Mengmao (勐卯街道 (勐卯街道, Měngmǎo Jiēdào); ᥛᥫᥒᥰ ᥛᥣᥝᥰ) is a subdistrict in Ruili, Yunnan, China. As of the 2016 statistics it had a population of 104,681 and an area of 232.3 km2. It is the political, economic and cultural center of Ruili.

==Etymology==
"Mengmao" means "foggy place" in Dai language.

==Administrative divisions==
As of 2016, the town is divided into seven villages and eight communities:
- Youyi Community (友谊社区)
- Luchuan Community (麓川社区)
- Xing'an Community (兴安社区)
- Munao Community (目瑙社区)
- Ruifeng Community (瑞丰社区)
- Menglongsha Community (勐龙沙社区)
- Maoxiang Community (卯相社区)
- Guomen Community (国门社区)
- Tuanjie (团结村)
- Mengmao (勐卯村)
- Jiegang (姐岗村)
- Jiele (姐勒村)
- Jiedong (姐东村)
- Mangling (芒令村)
- Mengli (勐力村)

==History==
Mengmao was designated as a town in 1934 by Ruili Shezhi Bureau (瑞丽设治局).

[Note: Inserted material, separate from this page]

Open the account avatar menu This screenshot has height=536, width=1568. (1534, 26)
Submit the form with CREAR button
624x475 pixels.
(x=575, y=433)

After the establishment of the Communist State in 1949, it came under the jurisdiction of the 1st District of Ruili County. In 1969, during the Cultural Revolution, it was renamed "Mengmao People's Commune" and then "Hongcheng People's Commune" (红城公社 (Red City People's Commune)). After smashing the Gang of Four, the town reverted to its former name of "Mengmao". The Jiele Township (姐勒乡), Yinhe Subdistrict (银河街道 (Galaxy Subdistrict)) and Ruihong Subdistrict (瑞宏街道) were merged into Mengmao in January 2005. In October 2006, Tuanjie Village (团结村 (Unity Village)) and Maoxiang Community (卯相社区) of Ruili Border Economic Cooperation Zone were merged into Mengmao. Yunnan provincial government approve revoking Mengmao Town and establish Mengmao Subdistrict on 11 August 2021.

==Geography==
The highest point in the town is Huyong Mountain (户永山) which stands 2019.2 m above sea level. The lowest point is Bingwu Village (丙午村), which, at 754 m above sea level. The local forest coverage is 50.48%.

The Shweli River flows through the town.

The Nongmo Lake is an oxbow lake is located in the town.

==Economy==
The local economy is primarily based upon agriculture and local industry. The main crops are rice, sugarcane, vegetables, medicinal materials, rubber, coffee and grapefruit.

==Demographics==

In 2016, the local population was 104,681, including 68,357 Han (65.3%), 28,055 Dai (26.8%) and 3,769 Jingpo (3.6%).

==Tourist attractions==
There are many natural and cultural landscapes in the town, the most famous of which are the Jiele Gold Pagoda, Nong'an Pagoda, Hansha Temple, Pinglu Townsite, Zhaduo Waterfall, and Nongmo Lake.

==Transportation==
Mengmao is the end of Longling–Ruili Expressway, China National Highway 320, and China National Highway 556.